PROBLEM STATEMENT - Quote everything from the line containing "You are a GUI" down to the end of the rows below. Leave the pictures out of your answer.

Page and screen pointing data
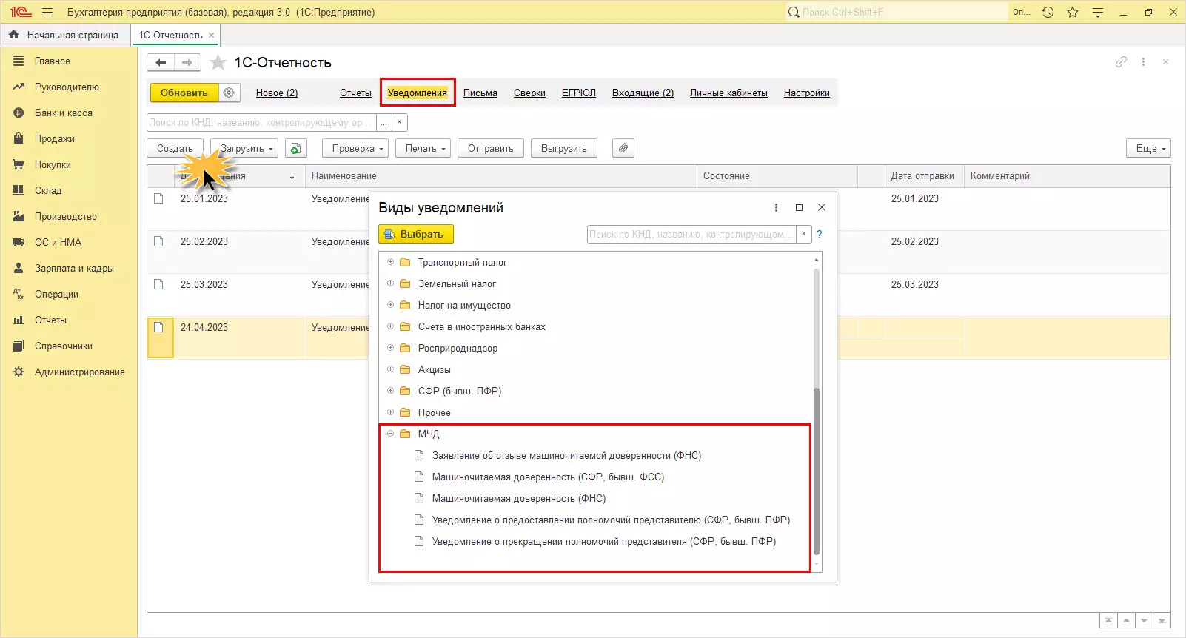1186x638 pixels.
Task: Open the Зарплата и кадры section
Action: pos(74,269)
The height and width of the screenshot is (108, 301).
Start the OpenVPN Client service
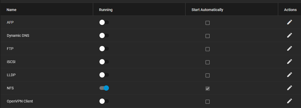coord(104,101)
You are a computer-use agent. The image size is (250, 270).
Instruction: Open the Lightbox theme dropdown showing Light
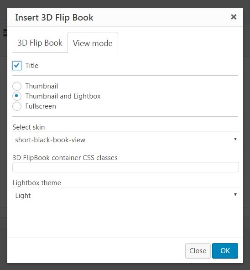click(126, 195)
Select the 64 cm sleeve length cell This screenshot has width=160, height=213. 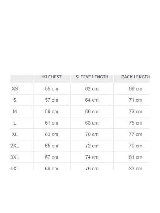click(92, 100)
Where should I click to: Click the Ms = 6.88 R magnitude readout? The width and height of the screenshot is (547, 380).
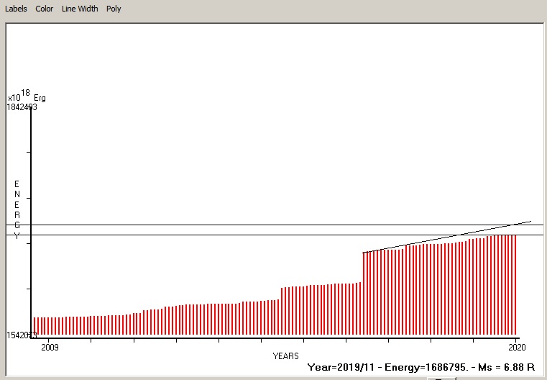coord(503,367)
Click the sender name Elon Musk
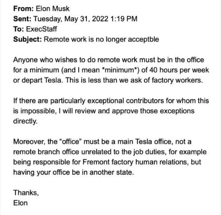The height and width of the screenshot is (215, 221). pyautogui.click(x=52, y=9)
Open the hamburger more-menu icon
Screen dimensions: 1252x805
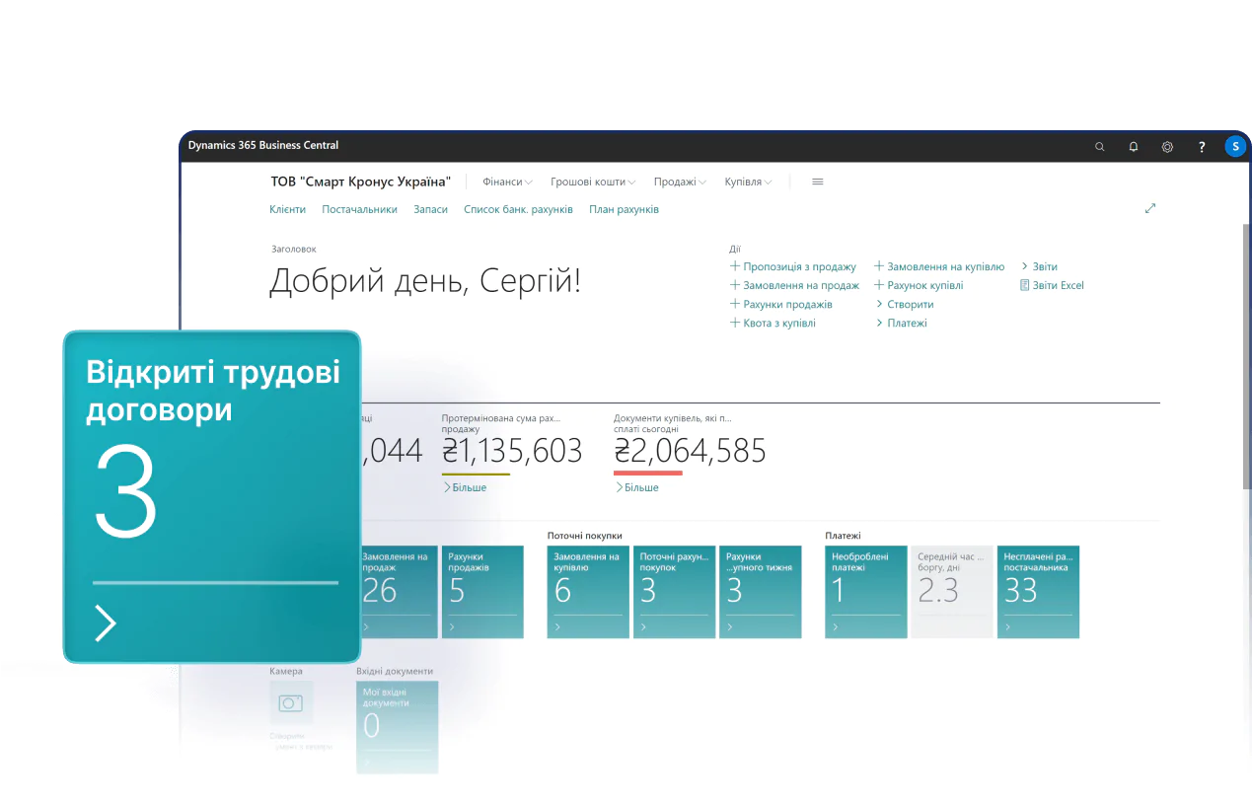[x=817, y=182]
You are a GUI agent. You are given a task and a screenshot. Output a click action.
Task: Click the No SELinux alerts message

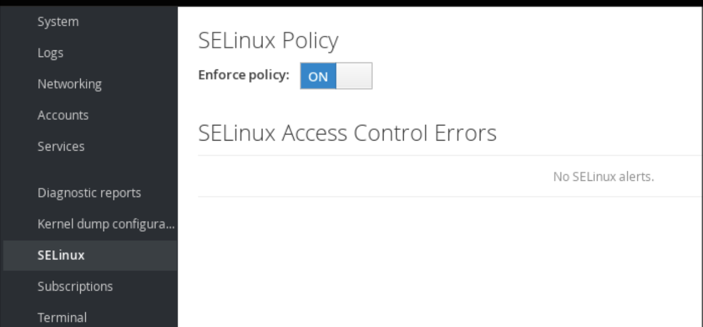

WRITTEN REPLY -
You are a GUI agent. You are given a task and a screenshot. Output a click action.
Task: Click the No SELinux alerts message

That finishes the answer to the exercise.